- Lake Location within the state of Wisconsin
- Coordinates: 42°58′19″N 87°55′12″W﻿ / ﻿42.97194°N 87.92000°W
- Country: United States
- State: Wisconsin
- County: Milwaukee
- Time zone: UTC-6 (Central (CST))
- • Summer (DST): UTC-5 (CDT)

= Lake, Milwaukee County, Wisconsin =

The Town of Lake was a town in Milwaukee County, Wisconsin, United States, which existed from January 2, 1838 to April 6, 1954. Currently, Lake has become a neighborhood of Milwaukee called Town of Lake.

==Geography==
After 1840, using current street names, the Town of Lake encompassed the area bordered by Greenfield Ave to the north, Lake Michigan to the east, College Avenue to the south and 27th Street to the west. These areas now make up the cities of St. Francis and Cudahy as well as part of the South Side of the City of Milwaukee, Wisconsin.

==History==
On January 2, 1838, the territorial legislature divided the County into two townships: the Town of Milwaukee, encompassing everything north of the present Greenfield Avenue, and the Town of Lake, encompassing everything South of the present Greenfield Avenue; "and the polls of election shall be opened at the house of Elisha Higgins, in said town." On March 8, 1839, a new Town of Kinnikennick was created, encompassing the western part of Lake (later the Towns of Greenfield and Franklin); and on August 13, 1840, the south portion of the Town of Lake was split off to form the town of Oak Creek. As of the 1840 census, the population of the Town of Lake (then including Oak Creek) was 418.
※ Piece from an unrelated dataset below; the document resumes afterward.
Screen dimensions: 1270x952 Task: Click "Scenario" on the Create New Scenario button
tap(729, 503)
According to the 1855 Wisconsin State Census, the Town of Lake's population was 2,127, with 1,308 of them having foreign birth.

The next diminution of the town took place in 1879 when Bay View incorporated as a village. Milwaukee annexed the north portions of the town soon after, and Bay View voted to allow Milwaukee to annex it in 1887.
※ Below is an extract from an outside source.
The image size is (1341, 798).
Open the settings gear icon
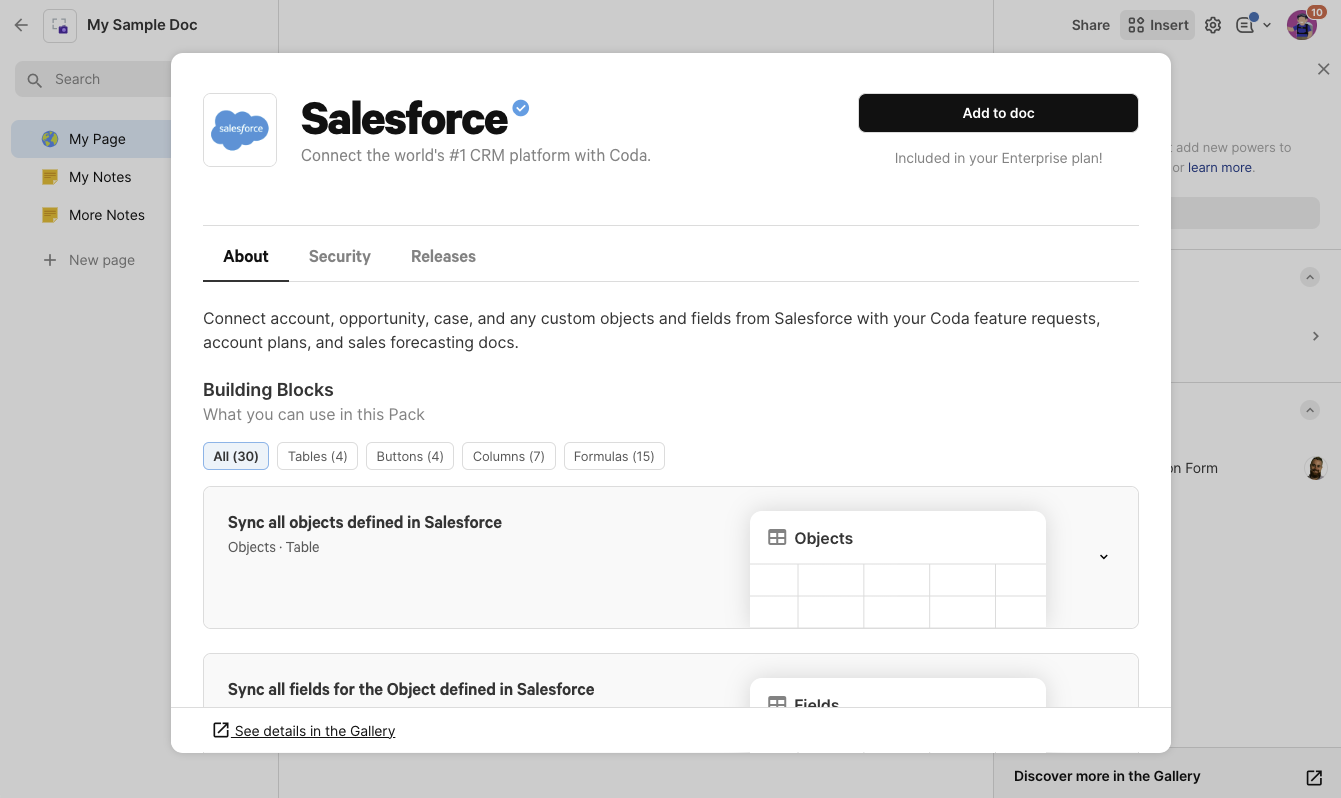[1213, 25]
Patrick Cudahy bought land in the area in 1892 for his meatpacking business. In 1895, this area was incorporated as the Village of Cudahy. After becoming a city, Cudahy later annexed lands south to the border of South Milwaukee.

In July 1951, the area along Lake Michigan north of Cudahy and south of Milwaukee incorporated as the City of St. Francis in order to prevent annexation from Milwaukee and keep profits from the Lakeside Power Plant in the area.

The City of Milwaukee annexed the remaining portion of the town on April 6, 1954, at which point the town ceased to exist. The City of Milwaukee grew by about 15,000 people overnight.

As part of President Franklin D. Roosevelt's Public Works Administration New Deal, an octagonal tower was built in 1938. It was to be the Lake City Hall and doubled as a water tower. This landmark features Art Deco details such as empire lines on the façade, scallops above the entrance and stair railings with chevron designs in them. No longer needed by the neighboring Department of Water Works treatment plant to equalize water pressure, the internal tank was abandoned and the building updated for use as municipal office space in 2001.

In 1993, the Howard Avenue Water Purification Plant became the source of the Milwaukee Cryptosporidium outbreak, the largest documented waterborne disease outbreak in United States history.